Dans son dernier ouvrage, « Le suicide français », Eric Zemmour affirme que le maréchal Pétain aurait sacrifié des Juifs étrangers mais protégé les Juifs français. Une sortie qui a entraîné une vague de protestations dans l’ensemble de la classe politique. Seul Jean-Marie Le Pen a volé au secours du polémiste, lundi matin sur BFMTV : « je crois que Vichy a fait ce qu’il pouvait pour essayer de défendre les Français contre un horrible malheur », a estimé le président d’honneur du Front national.
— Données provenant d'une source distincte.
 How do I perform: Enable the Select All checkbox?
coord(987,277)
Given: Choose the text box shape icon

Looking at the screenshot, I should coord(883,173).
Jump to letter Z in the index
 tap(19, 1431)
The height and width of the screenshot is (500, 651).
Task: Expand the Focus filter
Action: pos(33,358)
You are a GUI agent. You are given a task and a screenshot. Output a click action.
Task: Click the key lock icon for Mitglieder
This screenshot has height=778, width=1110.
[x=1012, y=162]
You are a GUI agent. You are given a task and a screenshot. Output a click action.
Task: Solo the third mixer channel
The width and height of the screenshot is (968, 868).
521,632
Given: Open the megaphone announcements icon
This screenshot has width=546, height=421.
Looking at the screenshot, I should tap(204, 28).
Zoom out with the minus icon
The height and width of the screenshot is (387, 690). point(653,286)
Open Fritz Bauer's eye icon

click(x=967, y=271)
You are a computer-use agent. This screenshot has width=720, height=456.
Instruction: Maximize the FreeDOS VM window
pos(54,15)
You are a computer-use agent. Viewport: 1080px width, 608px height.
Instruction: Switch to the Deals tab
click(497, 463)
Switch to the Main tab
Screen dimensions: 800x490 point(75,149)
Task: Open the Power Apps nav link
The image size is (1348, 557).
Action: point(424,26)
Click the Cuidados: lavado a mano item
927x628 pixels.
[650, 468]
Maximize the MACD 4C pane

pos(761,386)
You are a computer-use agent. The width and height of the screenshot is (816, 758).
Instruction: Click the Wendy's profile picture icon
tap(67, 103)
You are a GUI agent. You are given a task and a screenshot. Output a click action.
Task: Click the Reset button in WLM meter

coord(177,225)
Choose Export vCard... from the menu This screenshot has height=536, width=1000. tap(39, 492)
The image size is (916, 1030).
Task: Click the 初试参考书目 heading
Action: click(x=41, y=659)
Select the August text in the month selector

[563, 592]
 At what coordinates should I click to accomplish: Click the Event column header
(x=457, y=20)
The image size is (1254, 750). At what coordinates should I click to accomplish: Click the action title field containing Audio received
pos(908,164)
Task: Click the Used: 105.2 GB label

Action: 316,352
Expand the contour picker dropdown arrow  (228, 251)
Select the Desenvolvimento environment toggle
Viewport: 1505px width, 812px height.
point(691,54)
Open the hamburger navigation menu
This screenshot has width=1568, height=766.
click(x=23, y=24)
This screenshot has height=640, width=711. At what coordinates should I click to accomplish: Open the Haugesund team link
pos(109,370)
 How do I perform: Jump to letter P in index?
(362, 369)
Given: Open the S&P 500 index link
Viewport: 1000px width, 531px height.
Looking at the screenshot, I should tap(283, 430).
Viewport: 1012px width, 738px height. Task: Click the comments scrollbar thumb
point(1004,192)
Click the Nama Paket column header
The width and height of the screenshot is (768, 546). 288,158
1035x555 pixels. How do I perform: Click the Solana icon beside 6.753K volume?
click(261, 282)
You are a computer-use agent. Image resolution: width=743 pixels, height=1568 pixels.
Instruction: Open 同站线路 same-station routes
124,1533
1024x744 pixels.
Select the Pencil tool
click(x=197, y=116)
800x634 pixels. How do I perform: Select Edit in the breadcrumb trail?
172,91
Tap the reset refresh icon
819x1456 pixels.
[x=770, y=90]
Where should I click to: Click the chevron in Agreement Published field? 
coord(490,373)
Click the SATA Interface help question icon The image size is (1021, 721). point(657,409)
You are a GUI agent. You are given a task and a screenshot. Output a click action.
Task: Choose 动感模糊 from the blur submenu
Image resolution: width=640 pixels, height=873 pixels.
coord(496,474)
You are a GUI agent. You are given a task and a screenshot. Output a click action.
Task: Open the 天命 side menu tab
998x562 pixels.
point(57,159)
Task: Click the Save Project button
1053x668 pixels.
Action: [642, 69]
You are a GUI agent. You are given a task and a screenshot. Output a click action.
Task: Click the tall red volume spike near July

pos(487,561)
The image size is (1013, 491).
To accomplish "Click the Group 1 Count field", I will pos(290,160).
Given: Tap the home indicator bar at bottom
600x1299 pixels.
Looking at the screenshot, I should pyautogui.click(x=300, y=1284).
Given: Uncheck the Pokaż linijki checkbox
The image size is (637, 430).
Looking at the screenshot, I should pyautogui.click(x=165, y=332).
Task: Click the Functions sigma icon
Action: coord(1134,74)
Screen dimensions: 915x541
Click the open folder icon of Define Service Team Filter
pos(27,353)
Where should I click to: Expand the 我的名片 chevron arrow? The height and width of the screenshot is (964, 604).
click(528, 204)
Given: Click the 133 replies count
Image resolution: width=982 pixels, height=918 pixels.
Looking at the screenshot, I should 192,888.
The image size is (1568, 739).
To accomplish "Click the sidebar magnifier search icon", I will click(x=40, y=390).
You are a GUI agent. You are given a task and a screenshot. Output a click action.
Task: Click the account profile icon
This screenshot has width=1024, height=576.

Contacté par Europe1.fr, l’eurodéputé FN Bruno Gollnisch ne dit pas autre chose : « C’est une évidence que Vichy a sauvé des juifs. Certains ont eu la vie sauve grâce à leur passage en zone libre. »
>> Europe1.fr a sollicité l’historien Laurent Joly (photo ci-dessous), spécialiste de la Seconde Guerre mondiale et de l’antisémitisme.
Pour Éric Zemmour, Philippe Pétain aurait sauvé des Juifs en France en sacrifiant « les Juifs étrangers ». Qu’en est-il vraiment ?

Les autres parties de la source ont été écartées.